Sorry – it’s a complicated word

The art of saying sorry – it’s a tough one. Apologise like Lou Vincent, and win plaudits left, right and centre. Apologise like Aaron Gilmore, and everything just gets worse.

It’s been an odd time lately for apologies.

David Cunliffe of course apologised for being a man, was lauded by the feminists, dragged over the coals by most of the male population (including moi), and is now back-pedalling and regretting his choice of words.

Which didn’t stop him apologising earlier this week for taking a three day holiday and for wearing a red scarf too often. Thankfully, he stopped short of apologising for spending two days ill with the flu, but by then everyone was already laughing at him regardless.

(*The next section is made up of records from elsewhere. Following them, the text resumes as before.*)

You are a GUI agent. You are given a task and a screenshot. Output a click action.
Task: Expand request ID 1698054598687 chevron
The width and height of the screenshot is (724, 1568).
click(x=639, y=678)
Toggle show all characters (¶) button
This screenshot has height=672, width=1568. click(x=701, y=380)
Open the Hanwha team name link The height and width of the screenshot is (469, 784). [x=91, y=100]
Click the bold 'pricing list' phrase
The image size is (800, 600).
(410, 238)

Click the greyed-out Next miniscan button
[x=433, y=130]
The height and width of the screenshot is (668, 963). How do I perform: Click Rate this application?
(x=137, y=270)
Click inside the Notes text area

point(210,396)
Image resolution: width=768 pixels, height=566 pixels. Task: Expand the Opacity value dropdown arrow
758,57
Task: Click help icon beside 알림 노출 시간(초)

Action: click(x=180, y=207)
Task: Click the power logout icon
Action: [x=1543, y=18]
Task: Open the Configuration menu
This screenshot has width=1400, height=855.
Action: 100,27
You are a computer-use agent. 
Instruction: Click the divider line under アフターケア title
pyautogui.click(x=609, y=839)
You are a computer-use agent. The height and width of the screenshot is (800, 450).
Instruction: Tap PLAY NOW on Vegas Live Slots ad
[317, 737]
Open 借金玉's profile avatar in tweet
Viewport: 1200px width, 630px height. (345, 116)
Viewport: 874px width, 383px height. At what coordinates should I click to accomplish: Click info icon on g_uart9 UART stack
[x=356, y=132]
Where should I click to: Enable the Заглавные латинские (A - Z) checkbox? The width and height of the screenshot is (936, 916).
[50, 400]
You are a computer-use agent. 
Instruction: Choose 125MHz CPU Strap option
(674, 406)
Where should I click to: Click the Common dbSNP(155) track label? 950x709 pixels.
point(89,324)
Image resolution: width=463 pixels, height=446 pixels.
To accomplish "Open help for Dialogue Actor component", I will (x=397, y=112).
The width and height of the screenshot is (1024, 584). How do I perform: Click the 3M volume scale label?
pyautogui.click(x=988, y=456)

Sometimes you just need to suck it up, bite back the sorry-you-don’t-mean and say, “Screw you, I had a three day holiday. I think most New Zealanders don’t care that the Leader of the Opposition had some time off. Get over it. And I like my red f*!king scarf. The weather’s cold, it keeps me warm, and I like how it looks. If I want fashion tips, I’ll go see Colin Mathura-Jeffree.”

On the opposite end of the sorry spectrum is John Key, as he’s pressed for an apology to Tania Billingsley. Back on 3 July, he would have apologised to her if he’d known her name, which of course wasn’t in the public domain at that time. On Monday though, despite her name being well and truly out in the open, no apology. Apparently Mr Key only apologies if there’s a serious reason for him to so.

I don’t understand quite why Mr Key is so unwilling to now apologise.

Firstly, there’s no way that any Government inquiry is going to be prejudiced by an apology. Apologising for the stress that Ms Bllingsley went through as a result of discovering that her alleged attacker had been allowed to leave New Zealand, and apologising for any perception that the Government didn’t give a damn about her, is not going to pre-judge any findings that inquiry head John Whitehead may make.

Secondly, it’s just bad politics. Key said he’d apologise if he knew her name. Now he won’t. It looks defensive and mean-spirited, and it looks like you can’t take him on his word.

‘Mean-spirited’ is perhaps rather an important word here. Cameron Slater of course ripped into Ms Billingsley on his blog, attacking her for having a political motive to her decision to put her name into the public arena and tell her story. Perhaps Mr Key feels the same sour grapes, which might explain his sudden about-face on the apology issue.

Whatever his reasons, his ongoing lack of an apology is doing him no favours.